**Exercise task**
Transcribe the data below, from the line that contains "Click the line point at 2023/12/9" through the end, reproducing each line without any change.

**Data for processing**

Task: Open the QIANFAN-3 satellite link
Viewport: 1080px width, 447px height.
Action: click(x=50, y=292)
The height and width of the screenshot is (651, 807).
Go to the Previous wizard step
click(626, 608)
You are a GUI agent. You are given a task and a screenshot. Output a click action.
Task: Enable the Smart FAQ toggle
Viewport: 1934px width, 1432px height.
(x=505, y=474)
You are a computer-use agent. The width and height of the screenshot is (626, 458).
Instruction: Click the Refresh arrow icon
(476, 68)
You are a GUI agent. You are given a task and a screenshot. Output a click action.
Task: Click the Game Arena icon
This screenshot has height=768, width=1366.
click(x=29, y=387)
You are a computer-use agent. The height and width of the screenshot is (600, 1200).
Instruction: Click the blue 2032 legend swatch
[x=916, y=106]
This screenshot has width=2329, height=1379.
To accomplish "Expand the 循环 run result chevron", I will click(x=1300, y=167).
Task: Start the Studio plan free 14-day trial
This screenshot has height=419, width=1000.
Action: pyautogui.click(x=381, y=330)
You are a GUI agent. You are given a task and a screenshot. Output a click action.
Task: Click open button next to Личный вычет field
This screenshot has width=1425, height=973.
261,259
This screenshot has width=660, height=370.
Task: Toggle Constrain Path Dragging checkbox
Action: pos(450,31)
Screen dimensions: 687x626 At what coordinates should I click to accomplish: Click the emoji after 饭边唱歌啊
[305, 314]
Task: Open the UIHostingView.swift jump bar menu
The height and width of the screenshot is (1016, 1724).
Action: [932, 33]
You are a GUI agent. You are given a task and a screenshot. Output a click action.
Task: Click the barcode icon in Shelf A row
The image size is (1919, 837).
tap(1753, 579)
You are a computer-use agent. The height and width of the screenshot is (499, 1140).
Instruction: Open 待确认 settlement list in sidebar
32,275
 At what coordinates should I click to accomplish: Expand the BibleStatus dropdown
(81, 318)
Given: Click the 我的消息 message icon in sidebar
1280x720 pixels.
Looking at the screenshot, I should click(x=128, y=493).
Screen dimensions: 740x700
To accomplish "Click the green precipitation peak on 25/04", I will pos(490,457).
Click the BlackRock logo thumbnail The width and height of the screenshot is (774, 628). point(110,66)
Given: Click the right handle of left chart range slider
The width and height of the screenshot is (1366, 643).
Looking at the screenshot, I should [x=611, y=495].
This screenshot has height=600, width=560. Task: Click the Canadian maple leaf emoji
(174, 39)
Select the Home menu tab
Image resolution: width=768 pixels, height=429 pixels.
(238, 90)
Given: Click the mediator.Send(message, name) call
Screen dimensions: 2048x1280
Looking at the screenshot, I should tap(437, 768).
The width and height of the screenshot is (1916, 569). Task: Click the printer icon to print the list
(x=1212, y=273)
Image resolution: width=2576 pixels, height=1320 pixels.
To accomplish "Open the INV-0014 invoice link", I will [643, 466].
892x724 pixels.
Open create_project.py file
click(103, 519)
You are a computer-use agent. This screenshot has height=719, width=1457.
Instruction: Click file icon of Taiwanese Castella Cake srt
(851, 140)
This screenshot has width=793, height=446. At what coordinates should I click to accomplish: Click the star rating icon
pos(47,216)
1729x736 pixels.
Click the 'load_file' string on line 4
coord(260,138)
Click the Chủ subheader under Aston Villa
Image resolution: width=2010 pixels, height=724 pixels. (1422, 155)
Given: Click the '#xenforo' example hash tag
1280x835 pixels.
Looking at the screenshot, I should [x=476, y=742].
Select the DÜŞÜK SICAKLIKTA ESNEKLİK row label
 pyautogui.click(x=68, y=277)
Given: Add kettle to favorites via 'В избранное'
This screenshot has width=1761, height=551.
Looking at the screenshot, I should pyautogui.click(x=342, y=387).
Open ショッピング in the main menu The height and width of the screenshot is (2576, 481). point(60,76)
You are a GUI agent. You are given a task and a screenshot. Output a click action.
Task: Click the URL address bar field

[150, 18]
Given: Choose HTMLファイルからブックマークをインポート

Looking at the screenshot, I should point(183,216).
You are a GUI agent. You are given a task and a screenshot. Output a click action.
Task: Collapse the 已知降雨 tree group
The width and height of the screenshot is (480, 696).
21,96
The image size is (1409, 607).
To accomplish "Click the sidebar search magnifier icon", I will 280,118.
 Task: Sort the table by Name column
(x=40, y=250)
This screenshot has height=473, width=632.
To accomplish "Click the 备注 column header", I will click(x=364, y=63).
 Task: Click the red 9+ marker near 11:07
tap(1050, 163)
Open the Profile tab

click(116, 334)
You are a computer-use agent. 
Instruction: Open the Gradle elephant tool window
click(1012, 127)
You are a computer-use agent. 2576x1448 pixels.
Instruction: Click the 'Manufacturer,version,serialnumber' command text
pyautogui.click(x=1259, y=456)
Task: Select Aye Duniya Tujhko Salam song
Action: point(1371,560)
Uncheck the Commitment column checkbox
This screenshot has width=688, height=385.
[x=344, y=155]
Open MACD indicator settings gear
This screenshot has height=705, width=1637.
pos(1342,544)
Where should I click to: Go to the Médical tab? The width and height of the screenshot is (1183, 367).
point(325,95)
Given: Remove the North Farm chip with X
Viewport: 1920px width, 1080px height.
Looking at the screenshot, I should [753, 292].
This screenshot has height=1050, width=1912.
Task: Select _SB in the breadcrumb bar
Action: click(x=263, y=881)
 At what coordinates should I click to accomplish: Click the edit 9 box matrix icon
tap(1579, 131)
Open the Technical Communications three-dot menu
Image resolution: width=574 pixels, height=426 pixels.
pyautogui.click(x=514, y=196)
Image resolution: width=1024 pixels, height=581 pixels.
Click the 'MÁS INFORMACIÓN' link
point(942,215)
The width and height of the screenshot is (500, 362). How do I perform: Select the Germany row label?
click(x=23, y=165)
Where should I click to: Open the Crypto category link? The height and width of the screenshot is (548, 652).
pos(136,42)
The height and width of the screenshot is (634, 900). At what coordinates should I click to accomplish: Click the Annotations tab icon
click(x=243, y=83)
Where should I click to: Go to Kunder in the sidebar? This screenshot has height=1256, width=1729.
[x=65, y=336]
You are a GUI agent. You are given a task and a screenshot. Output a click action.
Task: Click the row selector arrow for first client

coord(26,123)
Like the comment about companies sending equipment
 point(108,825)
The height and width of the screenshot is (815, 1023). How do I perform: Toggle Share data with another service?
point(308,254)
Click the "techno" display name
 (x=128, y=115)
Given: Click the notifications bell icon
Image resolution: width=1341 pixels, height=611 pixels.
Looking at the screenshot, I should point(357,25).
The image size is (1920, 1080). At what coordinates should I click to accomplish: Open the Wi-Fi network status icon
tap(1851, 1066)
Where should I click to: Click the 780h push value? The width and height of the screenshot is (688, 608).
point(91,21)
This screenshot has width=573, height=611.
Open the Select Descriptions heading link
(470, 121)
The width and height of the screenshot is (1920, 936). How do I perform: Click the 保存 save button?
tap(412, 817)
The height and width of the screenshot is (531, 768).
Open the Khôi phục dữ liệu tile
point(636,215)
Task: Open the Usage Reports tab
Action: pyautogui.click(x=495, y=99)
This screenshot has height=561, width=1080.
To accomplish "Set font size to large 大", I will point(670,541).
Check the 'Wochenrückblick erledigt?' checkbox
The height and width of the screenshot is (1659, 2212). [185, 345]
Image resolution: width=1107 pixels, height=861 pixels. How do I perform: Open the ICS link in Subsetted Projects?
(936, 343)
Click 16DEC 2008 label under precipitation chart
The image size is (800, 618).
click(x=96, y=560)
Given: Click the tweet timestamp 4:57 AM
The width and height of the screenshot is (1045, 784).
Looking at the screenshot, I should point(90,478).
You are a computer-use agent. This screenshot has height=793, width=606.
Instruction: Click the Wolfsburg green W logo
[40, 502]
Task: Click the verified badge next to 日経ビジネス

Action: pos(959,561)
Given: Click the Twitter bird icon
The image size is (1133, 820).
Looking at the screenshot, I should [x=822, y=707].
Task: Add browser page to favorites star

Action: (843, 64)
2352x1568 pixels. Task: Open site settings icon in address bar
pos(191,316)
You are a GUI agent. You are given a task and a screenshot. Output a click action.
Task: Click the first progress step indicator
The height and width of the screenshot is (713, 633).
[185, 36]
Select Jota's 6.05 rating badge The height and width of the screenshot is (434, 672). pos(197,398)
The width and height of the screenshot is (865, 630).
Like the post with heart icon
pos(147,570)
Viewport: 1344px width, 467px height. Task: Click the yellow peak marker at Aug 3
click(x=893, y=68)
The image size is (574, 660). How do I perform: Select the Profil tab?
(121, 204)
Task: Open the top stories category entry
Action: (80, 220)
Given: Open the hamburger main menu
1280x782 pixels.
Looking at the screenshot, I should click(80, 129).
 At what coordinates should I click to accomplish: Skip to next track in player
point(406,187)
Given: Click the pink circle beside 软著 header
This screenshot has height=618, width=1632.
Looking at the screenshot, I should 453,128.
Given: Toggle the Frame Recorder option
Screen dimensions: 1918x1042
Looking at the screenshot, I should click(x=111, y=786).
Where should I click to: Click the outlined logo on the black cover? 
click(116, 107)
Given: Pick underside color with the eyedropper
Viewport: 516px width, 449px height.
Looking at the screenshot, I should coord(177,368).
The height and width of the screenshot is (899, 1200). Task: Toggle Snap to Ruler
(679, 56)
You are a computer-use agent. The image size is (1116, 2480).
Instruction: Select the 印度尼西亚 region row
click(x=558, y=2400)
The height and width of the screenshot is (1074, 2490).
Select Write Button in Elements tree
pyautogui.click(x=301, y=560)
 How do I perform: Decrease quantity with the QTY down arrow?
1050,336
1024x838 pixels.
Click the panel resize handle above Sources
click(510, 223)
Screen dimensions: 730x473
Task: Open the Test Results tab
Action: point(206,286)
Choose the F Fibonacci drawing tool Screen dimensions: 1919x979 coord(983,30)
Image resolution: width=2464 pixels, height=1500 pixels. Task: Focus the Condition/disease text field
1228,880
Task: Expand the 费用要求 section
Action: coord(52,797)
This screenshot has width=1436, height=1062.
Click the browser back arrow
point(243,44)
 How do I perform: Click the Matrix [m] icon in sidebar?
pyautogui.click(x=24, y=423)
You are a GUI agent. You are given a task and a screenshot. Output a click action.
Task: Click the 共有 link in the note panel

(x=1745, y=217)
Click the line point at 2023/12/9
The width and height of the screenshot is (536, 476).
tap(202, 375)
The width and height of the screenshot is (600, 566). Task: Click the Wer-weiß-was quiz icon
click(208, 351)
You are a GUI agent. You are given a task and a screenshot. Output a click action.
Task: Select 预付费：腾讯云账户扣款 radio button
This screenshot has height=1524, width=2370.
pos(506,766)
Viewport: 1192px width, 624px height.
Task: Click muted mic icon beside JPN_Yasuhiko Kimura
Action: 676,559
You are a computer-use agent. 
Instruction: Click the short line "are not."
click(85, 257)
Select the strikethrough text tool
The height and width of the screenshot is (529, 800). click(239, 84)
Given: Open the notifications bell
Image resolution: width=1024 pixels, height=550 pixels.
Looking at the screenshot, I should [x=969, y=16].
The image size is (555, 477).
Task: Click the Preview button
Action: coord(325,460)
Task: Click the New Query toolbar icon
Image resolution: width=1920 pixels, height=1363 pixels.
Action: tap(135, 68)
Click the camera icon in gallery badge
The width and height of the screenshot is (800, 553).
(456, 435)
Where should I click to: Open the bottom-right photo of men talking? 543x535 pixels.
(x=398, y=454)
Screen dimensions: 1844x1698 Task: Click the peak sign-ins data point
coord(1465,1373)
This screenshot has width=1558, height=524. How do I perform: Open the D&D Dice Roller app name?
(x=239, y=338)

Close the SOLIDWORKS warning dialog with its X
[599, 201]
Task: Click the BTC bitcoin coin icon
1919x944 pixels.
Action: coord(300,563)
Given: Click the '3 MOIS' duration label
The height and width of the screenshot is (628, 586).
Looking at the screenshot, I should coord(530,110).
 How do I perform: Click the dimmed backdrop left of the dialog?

**Expected output**
Click the line point at 2023/12/9
The width and height of the screenshot is (536, 476).
tap(202, 375)
The width and height of the screenshot is (600, 566). Task: Click the Wer-weiß-was quiz icon
click(208, 351)
You are a GUI agent. You are given a task and a screenshot. Output a click action.
Task: Select 预付费：腾讯云账户扣款 radio button
This screenshot has height=1524, width=2370.
pos(506,766)
Viewport: 1192px width, 624px height.
Task: Click muted mic icon beside JPN_Yasuhiko Kimura
Action: 676,559
You are a computer-use agent. 
Instruction: Click the short line "are not."
click(85, 257)
Select the strikethrough text tool
The height and width of the screenshot is (529, 800). click(239, 84)
Given: Open the notifications bell
Image resolution: width=1024 pixels, height=550 pixels.
Looking at the screenshot, I should [x=969, y=16].
The image size is (555, 477).
Task: Click the Preview button
Action: coord(325,460)
Task: Click the New Query toolbar icon
Image resolution: width=1920 pixels, height=1363 pixels.
Action: tap(135, 68)
Click the camera icon in gallery badge
The width and height of the screenshot is (800, 553).
(456, 435)
Where should I click to: Open the bottom-right photo of men talking? 543x535 pixels.
(x=398, y=454)
Screen dimensions: 1844x1698 Task: Click the peak sign-ins data point
coord(1465,1373)
This screenshot has width=1558, height=524. How do I perform: Open the D&D Dice Roller app name?
(x=239, y=338)

Close the SOLIDWORKS warning dialog with its X
[599, 201]
Task: Click the BTC bitcoin coin icon
1919x944 pixels.
Action: coord(300,563)
Given: Click the '3 MOIS' duration label
The height and width of the screenshot is (628, 586).
Looking at the screenshot, I should coord(530,110).
 How do I perform: Click the dimmed backdrop left of the dialog?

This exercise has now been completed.